§ EXERCISE
From the records below, extract every line containing the word "Given" and copy each such line in full.

§ SUPPLIED MATERIAL

○ ○ ○ ○

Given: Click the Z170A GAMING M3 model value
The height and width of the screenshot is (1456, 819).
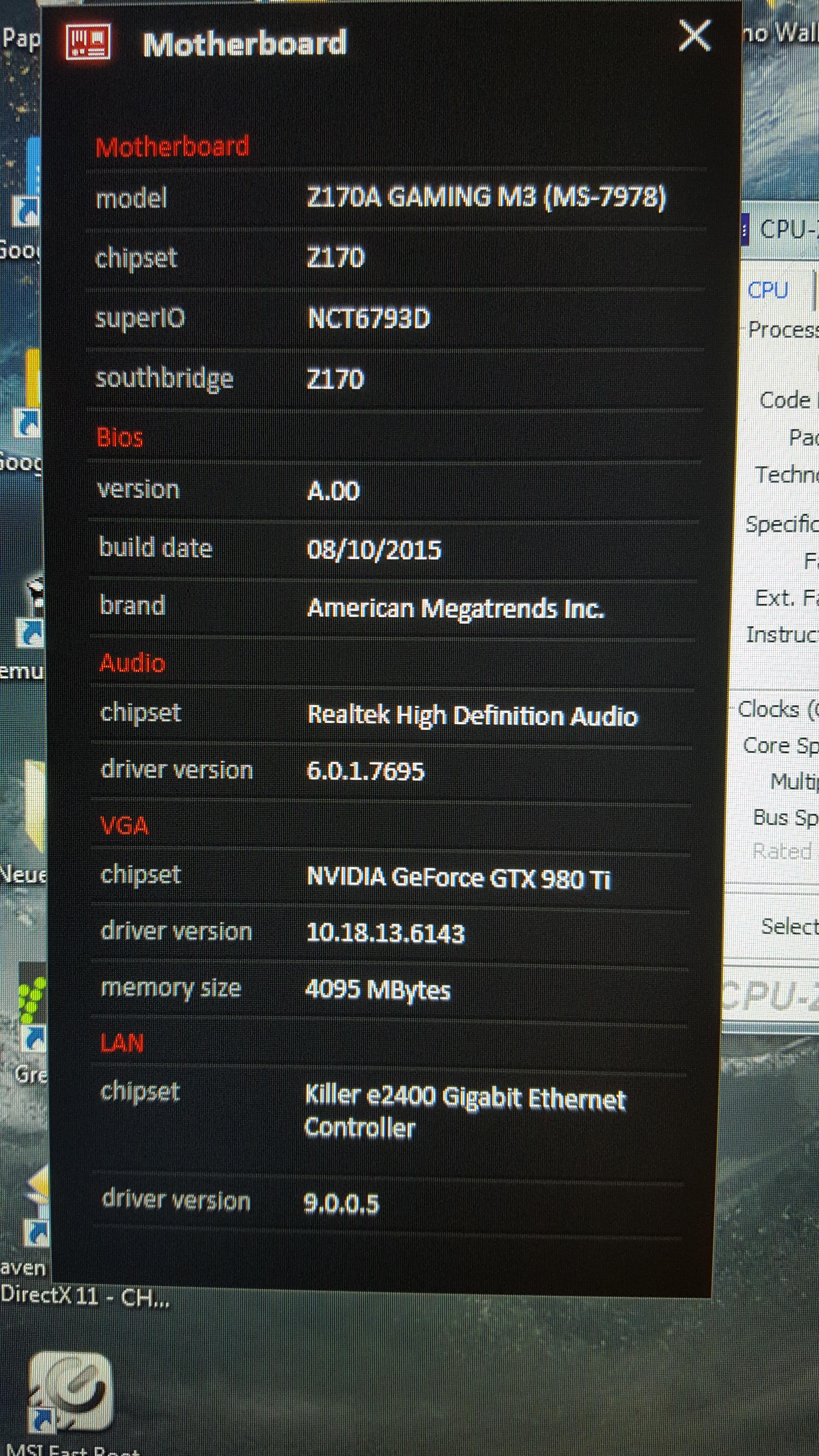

○ ○ ○ ○

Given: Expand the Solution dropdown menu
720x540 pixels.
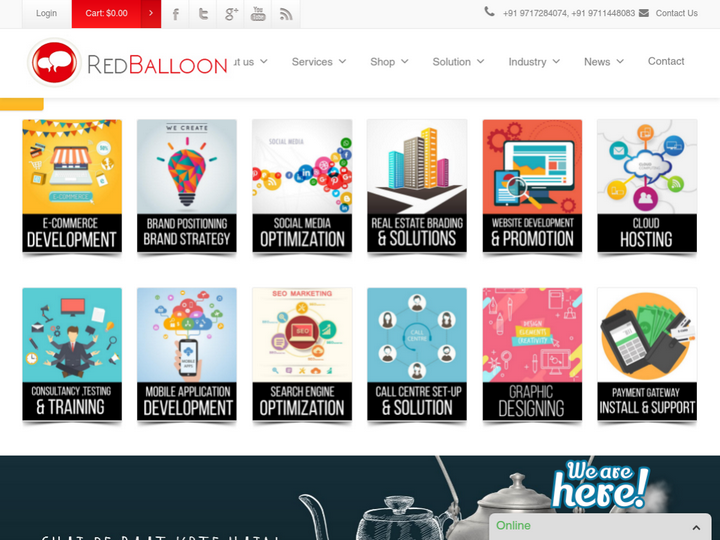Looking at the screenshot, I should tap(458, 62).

○ ○ ○ ○

§ WRITTEN REPLY
Given: Click the Z170A GAMING M3 model value
Given: Expand the Solution dropdown menu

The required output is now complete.